- TASK REQUIREMENTS
Repeat the lines of the listing below verbatim, starting with the line that contains "Given: Open AdministrationThis77's" and going on through the line that contains "Action: [x=182, y=183]", with both of those lines included.

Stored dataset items
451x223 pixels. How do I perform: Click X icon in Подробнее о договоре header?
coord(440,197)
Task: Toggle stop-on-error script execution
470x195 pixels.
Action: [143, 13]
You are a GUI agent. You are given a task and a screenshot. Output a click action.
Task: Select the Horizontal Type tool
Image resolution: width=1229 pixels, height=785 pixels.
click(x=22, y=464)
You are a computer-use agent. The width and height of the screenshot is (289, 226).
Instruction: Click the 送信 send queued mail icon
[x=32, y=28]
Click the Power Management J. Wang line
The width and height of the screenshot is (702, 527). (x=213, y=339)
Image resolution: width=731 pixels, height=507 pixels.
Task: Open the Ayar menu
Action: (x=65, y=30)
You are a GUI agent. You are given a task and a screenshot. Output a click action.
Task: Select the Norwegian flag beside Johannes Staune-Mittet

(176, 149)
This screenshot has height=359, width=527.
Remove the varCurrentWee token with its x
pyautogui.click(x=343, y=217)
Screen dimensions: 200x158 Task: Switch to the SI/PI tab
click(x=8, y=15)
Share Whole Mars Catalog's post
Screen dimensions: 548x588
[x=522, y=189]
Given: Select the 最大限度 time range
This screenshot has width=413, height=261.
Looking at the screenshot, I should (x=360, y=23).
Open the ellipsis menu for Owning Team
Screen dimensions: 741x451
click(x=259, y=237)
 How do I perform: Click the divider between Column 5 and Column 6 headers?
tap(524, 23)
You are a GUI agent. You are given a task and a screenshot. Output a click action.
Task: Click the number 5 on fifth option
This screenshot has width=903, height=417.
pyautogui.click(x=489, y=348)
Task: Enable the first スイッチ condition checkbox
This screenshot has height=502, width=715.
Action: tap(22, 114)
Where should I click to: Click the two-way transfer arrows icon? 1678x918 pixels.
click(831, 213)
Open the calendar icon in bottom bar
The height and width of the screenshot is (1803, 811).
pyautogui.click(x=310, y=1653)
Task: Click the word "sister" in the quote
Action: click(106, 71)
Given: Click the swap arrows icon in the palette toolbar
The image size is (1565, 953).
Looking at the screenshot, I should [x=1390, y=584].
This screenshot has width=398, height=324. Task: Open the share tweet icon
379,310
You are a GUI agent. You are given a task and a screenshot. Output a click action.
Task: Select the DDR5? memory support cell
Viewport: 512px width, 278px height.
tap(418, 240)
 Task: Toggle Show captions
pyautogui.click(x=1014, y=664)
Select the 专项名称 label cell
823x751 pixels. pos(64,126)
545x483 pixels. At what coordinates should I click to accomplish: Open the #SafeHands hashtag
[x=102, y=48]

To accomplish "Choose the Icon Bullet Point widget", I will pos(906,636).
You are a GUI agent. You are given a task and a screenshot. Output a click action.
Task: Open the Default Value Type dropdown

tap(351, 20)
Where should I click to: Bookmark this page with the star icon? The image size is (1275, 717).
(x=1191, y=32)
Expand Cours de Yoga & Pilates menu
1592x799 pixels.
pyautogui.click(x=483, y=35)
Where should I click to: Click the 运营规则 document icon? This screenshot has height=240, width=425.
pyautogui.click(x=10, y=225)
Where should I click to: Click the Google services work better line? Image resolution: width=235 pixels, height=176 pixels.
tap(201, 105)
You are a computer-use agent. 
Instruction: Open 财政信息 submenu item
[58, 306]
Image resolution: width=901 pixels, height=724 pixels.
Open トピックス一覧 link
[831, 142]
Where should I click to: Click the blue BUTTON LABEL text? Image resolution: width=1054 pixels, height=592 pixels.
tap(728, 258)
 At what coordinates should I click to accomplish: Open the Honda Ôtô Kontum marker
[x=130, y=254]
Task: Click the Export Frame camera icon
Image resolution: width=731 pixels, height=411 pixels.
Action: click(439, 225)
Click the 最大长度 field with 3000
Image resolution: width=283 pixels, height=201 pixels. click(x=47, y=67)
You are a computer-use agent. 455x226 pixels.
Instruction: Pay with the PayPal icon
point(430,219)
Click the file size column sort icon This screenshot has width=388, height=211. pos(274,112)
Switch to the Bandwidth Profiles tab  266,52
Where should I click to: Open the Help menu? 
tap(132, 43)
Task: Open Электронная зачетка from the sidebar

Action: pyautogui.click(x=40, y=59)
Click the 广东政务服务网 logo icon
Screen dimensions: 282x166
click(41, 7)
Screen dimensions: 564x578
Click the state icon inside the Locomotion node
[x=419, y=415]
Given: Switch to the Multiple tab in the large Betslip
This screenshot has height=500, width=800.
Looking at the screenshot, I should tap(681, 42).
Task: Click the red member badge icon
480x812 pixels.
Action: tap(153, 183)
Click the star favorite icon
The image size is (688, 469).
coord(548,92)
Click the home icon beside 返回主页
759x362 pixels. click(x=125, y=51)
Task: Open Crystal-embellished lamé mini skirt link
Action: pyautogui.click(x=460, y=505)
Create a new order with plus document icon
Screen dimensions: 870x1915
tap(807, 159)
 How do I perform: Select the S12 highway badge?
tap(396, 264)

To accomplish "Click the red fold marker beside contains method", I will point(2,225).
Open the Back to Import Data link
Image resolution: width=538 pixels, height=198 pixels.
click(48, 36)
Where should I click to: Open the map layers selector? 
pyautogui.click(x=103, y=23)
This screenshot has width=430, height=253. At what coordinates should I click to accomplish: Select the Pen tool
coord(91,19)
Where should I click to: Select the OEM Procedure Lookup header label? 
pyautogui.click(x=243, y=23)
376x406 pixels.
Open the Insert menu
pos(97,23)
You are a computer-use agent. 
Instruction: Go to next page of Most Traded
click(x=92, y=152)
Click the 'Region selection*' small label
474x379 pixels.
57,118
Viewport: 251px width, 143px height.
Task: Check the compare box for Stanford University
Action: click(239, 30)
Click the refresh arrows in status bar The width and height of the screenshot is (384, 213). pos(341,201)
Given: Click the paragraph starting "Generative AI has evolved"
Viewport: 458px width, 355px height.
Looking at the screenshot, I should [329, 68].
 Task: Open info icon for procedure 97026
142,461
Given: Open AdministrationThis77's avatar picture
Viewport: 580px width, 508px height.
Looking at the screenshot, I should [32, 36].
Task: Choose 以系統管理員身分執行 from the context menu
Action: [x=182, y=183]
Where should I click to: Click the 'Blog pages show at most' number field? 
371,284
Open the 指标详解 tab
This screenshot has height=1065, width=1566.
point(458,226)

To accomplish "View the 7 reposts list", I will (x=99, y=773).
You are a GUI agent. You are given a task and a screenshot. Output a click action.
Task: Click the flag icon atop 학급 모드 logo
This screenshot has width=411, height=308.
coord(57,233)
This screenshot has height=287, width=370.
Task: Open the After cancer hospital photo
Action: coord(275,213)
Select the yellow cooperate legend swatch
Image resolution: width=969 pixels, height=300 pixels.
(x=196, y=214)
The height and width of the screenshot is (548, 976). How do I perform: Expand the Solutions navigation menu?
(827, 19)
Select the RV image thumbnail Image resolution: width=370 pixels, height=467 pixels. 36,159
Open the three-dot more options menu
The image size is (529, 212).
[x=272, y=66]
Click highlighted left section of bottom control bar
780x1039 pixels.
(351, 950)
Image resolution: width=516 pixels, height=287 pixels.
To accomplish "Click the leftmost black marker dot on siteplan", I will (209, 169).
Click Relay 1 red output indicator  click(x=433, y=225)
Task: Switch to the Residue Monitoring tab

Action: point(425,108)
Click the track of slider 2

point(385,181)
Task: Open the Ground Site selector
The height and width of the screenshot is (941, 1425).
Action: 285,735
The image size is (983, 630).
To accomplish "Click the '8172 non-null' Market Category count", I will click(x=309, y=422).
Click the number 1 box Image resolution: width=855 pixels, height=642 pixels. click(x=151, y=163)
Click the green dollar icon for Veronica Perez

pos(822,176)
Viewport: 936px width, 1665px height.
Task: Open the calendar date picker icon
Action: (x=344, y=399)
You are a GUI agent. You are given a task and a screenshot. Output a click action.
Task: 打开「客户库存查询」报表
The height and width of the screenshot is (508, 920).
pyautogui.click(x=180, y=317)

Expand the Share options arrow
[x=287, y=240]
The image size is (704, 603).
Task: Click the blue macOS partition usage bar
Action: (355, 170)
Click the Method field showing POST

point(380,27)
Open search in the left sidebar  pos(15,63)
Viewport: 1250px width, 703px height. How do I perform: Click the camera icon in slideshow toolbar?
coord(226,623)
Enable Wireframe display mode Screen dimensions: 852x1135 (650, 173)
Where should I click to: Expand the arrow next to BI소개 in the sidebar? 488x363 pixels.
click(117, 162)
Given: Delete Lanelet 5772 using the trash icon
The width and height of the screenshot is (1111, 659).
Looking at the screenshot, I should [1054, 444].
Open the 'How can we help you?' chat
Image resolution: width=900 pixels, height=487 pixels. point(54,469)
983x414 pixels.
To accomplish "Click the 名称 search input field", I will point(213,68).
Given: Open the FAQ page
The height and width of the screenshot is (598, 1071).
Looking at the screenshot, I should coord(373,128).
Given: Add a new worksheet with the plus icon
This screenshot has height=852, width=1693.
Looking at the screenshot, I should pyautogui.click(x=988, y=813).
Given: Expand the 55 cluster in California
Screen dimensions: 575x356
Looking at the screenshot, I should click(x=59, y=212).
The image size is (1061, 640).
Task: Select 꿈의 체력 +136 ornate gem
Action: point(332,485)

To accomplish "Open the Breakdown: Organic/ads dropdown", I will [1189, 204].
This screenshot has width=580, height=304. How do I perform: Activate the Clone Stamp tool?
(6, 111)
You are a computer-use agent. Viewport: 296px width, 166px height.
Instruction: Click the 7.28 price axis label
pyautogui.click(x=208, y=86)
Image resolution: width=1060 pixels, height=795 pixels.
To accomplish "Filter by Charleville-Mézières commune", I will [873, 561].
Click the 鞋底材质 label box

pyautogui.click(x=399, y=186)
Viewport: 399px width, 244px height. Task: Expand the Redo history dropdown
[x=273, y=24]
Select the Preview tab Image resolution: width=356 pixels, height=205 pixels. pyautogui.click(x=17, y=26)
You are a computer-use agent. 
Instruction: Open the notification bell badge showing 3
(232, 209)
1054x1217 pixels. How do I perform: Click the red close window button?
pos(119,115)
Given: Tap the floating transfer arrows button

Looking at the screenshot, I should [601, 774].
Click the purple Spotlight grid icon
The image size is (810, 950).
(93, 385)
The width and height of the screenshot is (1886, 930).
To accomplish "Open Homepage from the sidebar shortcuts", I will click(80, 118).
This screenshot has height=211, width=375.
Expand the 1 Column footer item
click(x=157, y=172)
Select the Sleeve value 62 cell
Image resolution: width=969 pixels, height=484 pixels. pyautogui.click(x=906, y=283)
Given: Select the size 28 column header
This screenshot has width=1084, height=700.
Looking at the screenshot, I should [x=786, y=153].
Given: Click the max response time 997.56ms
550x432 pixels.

- WORKED ANSWER
Given: Open AdministrationThis77's avatar picture
Viewport: 580px width, 508px height.
Looking at the screenshot, I should [32, 36].
Task: Choose 以系統管理員身分執行 from the context menu
Action: [x=182, y=183]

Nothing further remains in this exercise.